First thing I had to do outside of my support group was get a job. I had basically grown up in a weight room so I walked to the gym around the corner to apply for a job. I got it. I worked at the front desk but I also was basically the janitor, cleaning toilets and sweeping floors. It was humbling to say the least. The gym had a lot of successful people my age and I was walking by them with a mop bucket and reracking their weights. I kept my head down, worked hard, and got to start working out again. I would follow the trainers and the gym owner and listen to everything they were telling people. Eventually, the gym owner asked if I had any interest in becoming a personal trainer which I was definitely interested in.

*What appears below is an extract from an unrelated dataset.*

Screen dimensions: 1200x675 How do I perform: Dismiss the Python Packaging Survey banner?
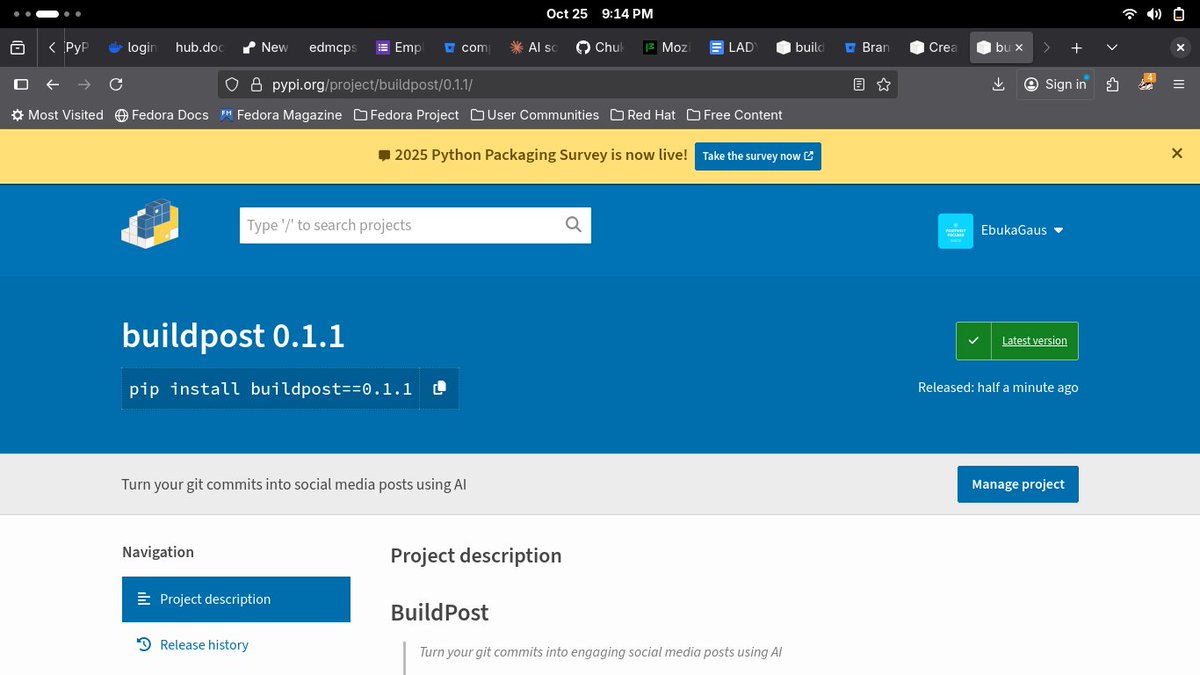[x=1177, y=153]
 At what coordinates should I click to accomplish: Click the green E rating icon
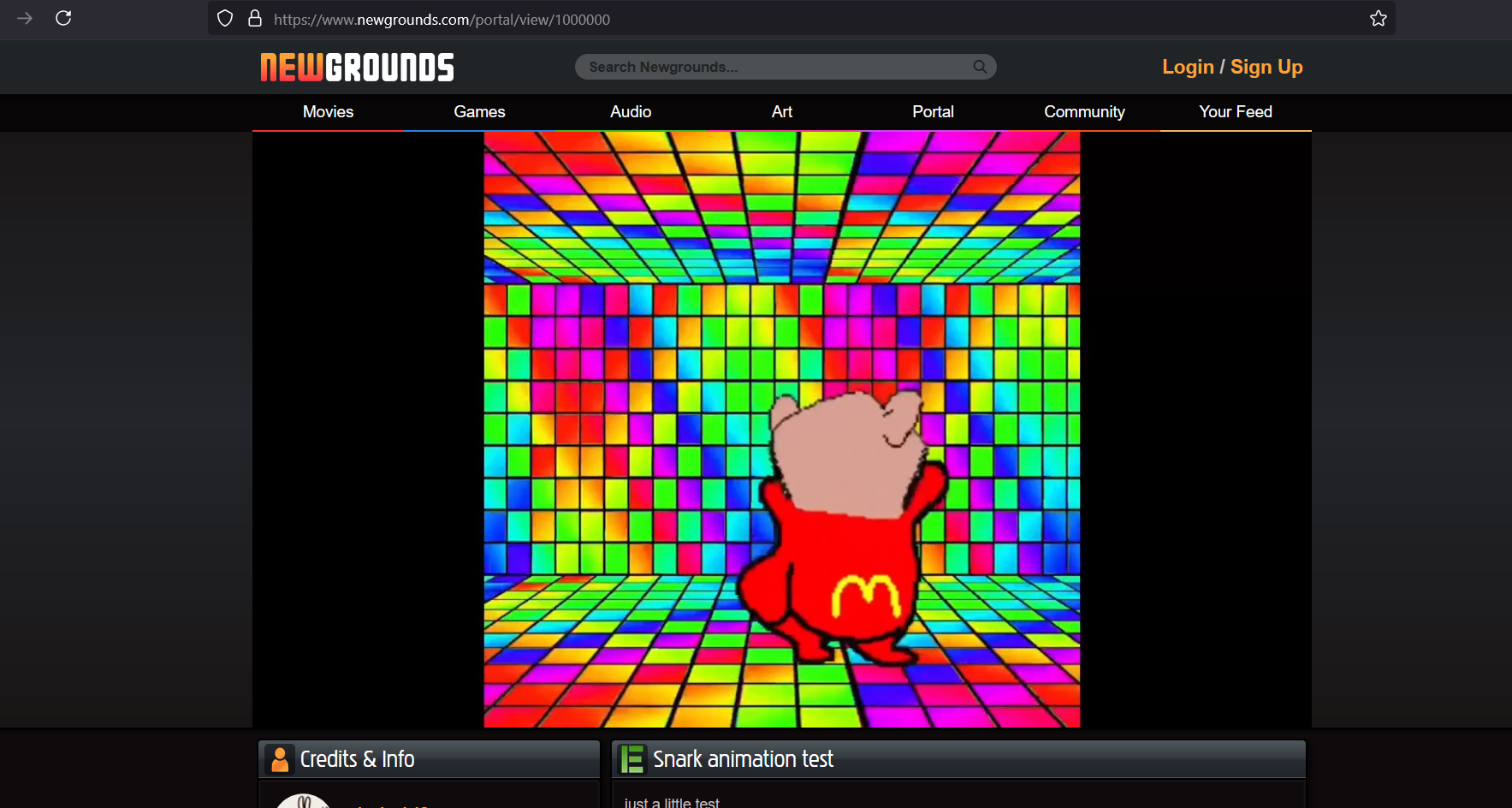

I got certified, started training everyone from athletes to restaurant owners and even built a lacrosse training company out of it. The rest, as they say, is history. I focused on cleaning up my past and making a good future and people saw that. When coaching jobs opened up, people were willing to write letters of recommendation for me. They were speaking about the man I have become rather than the man I was. I am honored to coach multiple lacrosse teams and even run a local showcase team for players trying to get recruited to college with a friend. I work very hard and continue to learn and do everything I can to be the best trainer possible, and in doing so I was prepared for opportunities that came about like opening up my own gym. Very quickly through this process, I saw how I could be a positive influence to high school athletes that I train or coach and how I could try to help them avoid going down the same path as me. I really do believe my journey started innocently. I didn’t mean to become what I became, but one thing led to another and I was living out of my van, 2,000 miles from home. Not only do I now try to help them avoid that path, but I also let it be known that if they or someone they know is going that direction, I am here to talk and help any way I can. I hope my experience can encourage people to not try the new cool drug, “just once.” I hope my story can inspire people going through it right now, let them see that there is a light at the end of the tunnel. If you work for it and truly want to, you can live a life beyond your wildest dreams.